Anon, it took one hundred years of trial and errors in design and mechanical failures, resulting in hundreds of deaths, to perfect the dark arts of aviation.
Nono they're right about basically all but the no reason and ignoring gravity part. The fact that we can design an airframe that stays together under those kinds of forces is indeed absolutely crazy.
I think large planes "look" like they can't work because their "relative speed" is really low --- that is, their speed relative to their length. We're used to seeing birds cover tens of lengths per second, whereas a large airliner covers ~1ish per second at takeoff.
Or not, but this always seemed like a plausible explanation as to why planes look impossible. (Though given that hovering birds don't look funny, maybe this is a silly observation...).
Though given that hovering birds don't look funny, maybe this is a silly observation...
Birds flying against the wind and staying in the same spot as a result do look kinda weird though. Especially if you are not aware/don't notice there is strong winds
That's a really thoughtful take, I'm glad you shared. I think it has merit. I think proximity is a factor too. The public rarely gets up close to a jet, but I can attest from personal experience they seem much faster when you're closer during takeoff and landing.
Also weird how giant steel tankers float on the ocean. Especially when they're weighed down by all that cargo. It's practically unbelievable. I throw a tiny rock in the ocean, and it sinks...but not those giant steel boats? /s
Well... When you put one of those huge tankers in the water, it will move a LOT of water out of the way.
As long as the tanker weights less than the weight of all that water it displaced, it will float.
As you keep loading up the tanker with more cargo, it will go deeper into the water right? But this means that it is pushing more water out of the way (the water that used to be where the boat now is), which balances out the weight because that creates more buoyancy.
A rock, on the other hand, is heavier than the water that it displaces, so it sinks like a tanker whose front fell off.

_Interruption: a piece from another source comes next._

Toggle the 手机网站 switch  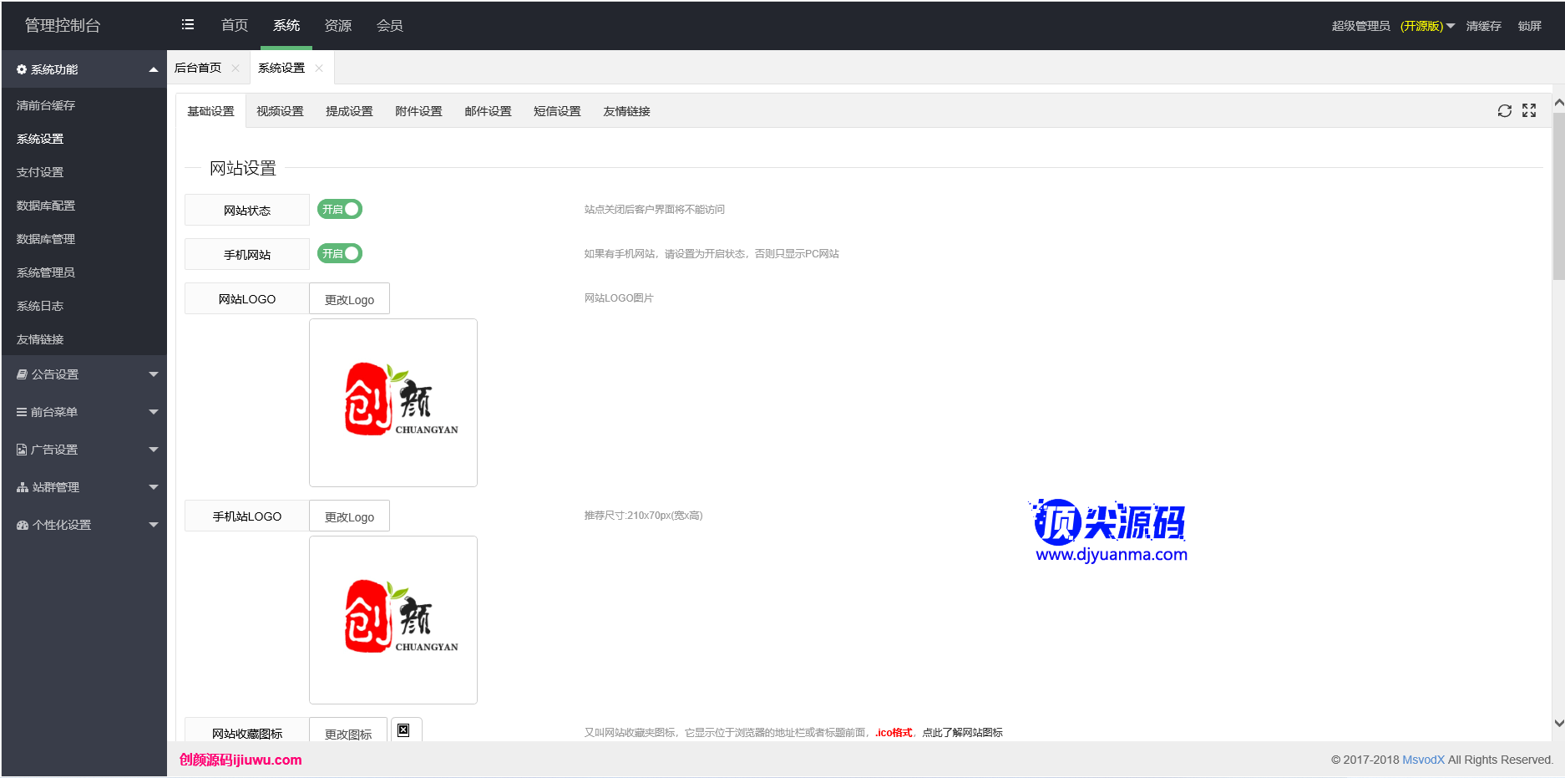pyautogui.click(x=340, y=253)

As long as the tanker weights less than the weight of all that water it displaced, it will float.
But that's only because of the spell that the ancient Wizard Archimedes cast in the elder days. Archimedes didn't discover his principle, he molded reality to follow his rule.
The tanker weights exactly as much as the weight of the water that it displaces. They are in balance. You describe it yourself. The tanker sinks deeper if it becomes heavier and swims more up as it becomes lighter.

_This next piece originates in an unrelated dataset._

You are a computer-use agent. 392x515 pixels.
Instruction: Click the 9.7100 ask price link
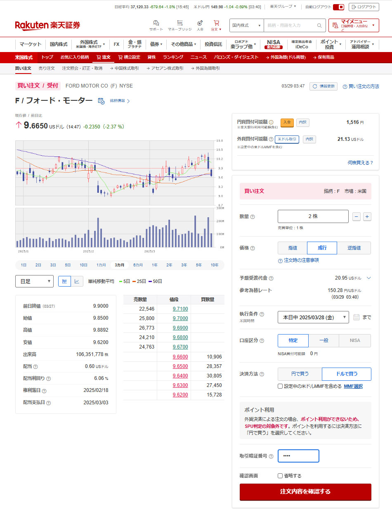coord(180,309)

The measure of "boat swims" is not the weight of the displaced water. It is wether there is some boat wall left sticking out of the water to keep more water from entering and displacing the air that keeps the submerged volume in weight balance with the water.
Metal is heavier than water. Virtually every containber is fille to the brim with products, now I don't know you but most everything we buy is heavier than water.
It's clear they have some kind of extra propulsion in those, most likely magnetic anti gravitation.
Next time you see a plane imaging two hooks in the middle of the wings, a crane lifting up the plane with these two hooks and shaking it.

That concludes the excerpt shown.